───── TEXT SECTION
The situation in Libya is tragic, a humanitarian disaster. It's still positive for the opposition, in that it has removed any legitimacy Qaddafi ever may have had. But it's tricky for the US, which seems to be moving away from its interventionist policies. Defense Secretary Gates has built up the American military to new levels and attempted to modernize it. But he has just shocked some people by warning against any future discretionary wars: "In my opinion, any future defense secretary who advises the president to again send a big American land army into Asia or into the Middle East or Africa should ‘have his head examined,’ as General MacArthur so delicately put it,” he told West Point cadets a few days ago. Gates specifically rules out future Iraqs or Afghanistans. The US can set up a "no-fly zone" in Libya, Gates acknowledges but he warns: “Let's just call a spade a spade. A no-fly zone begins with an attack on Libya to destroy the air defenses." That means the US bombs another Arab country, not a good idea. Especially when it's a particularly oil-rich one.

Obama presents an image of dithering. He waits to see which way the wind blows. He only supports an Arab revolution once it's clearly winning or the dictator becomes a war criminal. But his restraint has a plus side. However much administration statements reveal a lingering assumption that the US is the world's savior and protector, the US has not stuck its nose in Arab business too obviously this time.
──────────
───── DATA LISTING
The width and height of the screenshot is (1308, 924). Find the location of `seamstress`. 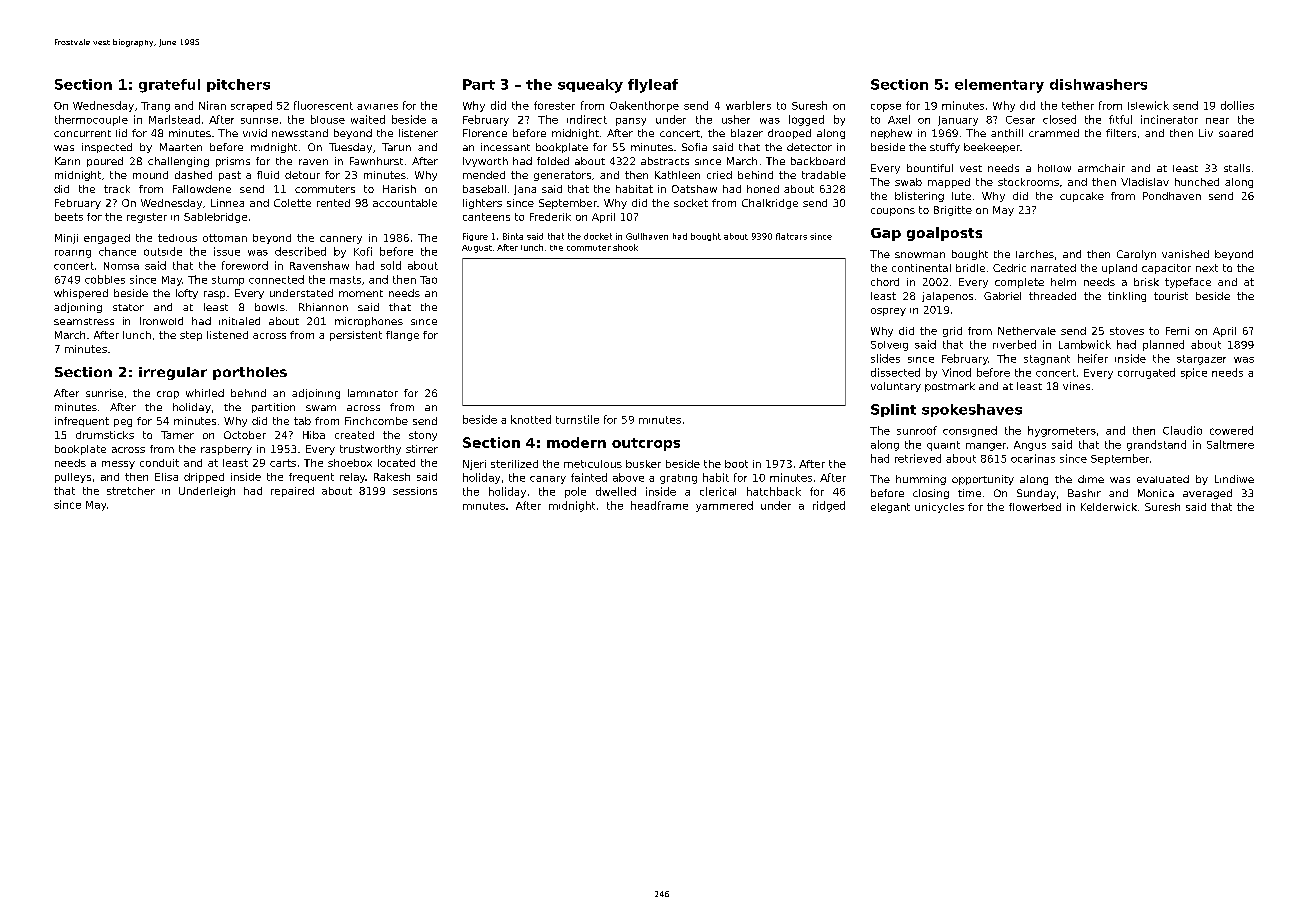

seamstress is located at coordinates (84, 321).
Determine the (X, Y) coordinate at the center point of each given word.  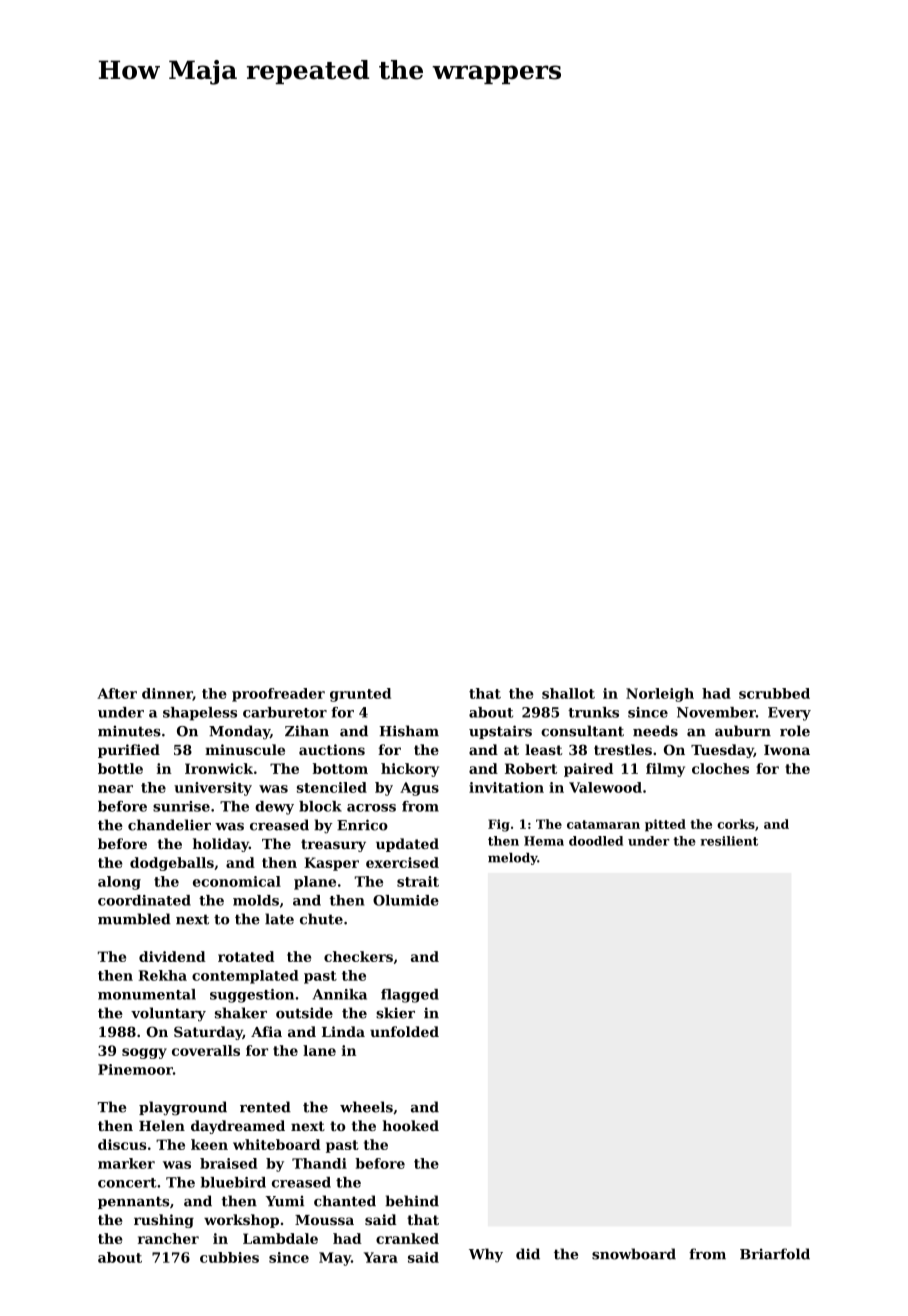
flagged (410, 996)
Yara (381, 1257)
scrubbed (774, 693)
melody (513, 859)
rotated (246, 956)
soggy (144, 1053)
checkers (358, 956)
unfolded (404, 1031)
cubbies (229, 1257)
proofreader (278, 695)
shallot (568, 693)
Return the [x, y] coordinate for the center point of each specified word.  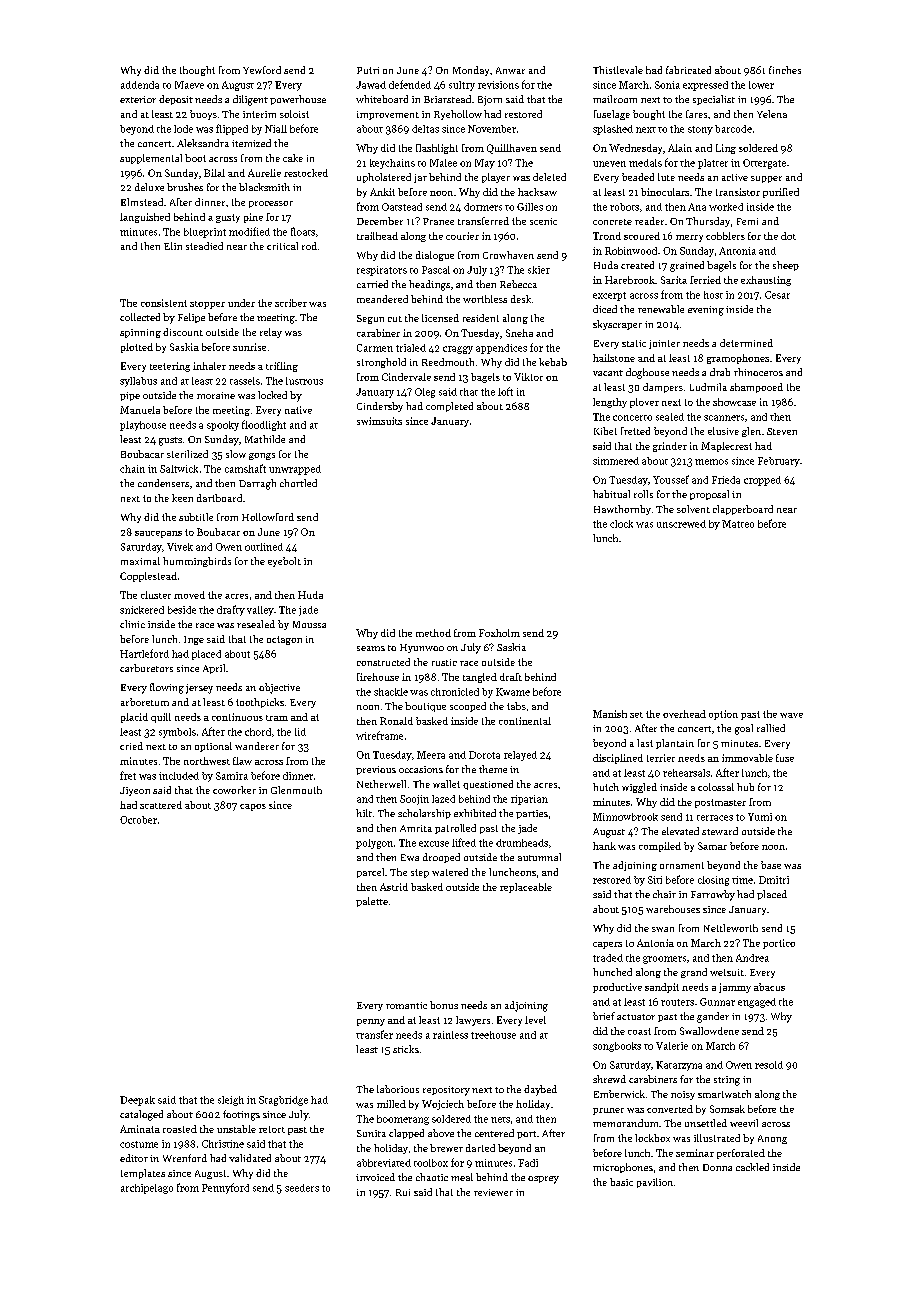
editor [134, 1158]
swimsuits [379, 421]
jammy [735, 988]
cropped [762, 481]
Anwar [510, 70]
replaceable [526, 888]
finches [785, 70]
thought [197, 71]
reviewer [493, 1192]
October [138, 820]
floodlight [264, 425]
──────────
───── DATA LISTING
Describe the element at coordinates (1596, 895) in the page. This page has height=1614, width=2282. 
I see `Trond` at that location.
──────────
(REQUIRED ACTIONS)
1: Translate this sentence from the Libya commentary into Spanish: "Obama presents an image of dithering."
2: In the Libya commentary, what does Gates say a no-fly zone begins with?
3: From the Libya commentary, copy the passage starting at "Obama presents an" and ending at "obviously this time.".

(WORKED ANSWERS)
1: Obama proyecta una imagen de indecisión.

2: An attack on Libya to destroy the air defenses.

3:
Obama presents an image of dithering. He waits to see which way the wind blows. He only supports an Arab revolution once it's clearly winning or the dictator becomes a war criminal. But his restraint has a plus side. However much administration statements reveal a lingering assumption that the US is the world's savior and protector, the US has not stuck its nose in Arab business too obviously this time.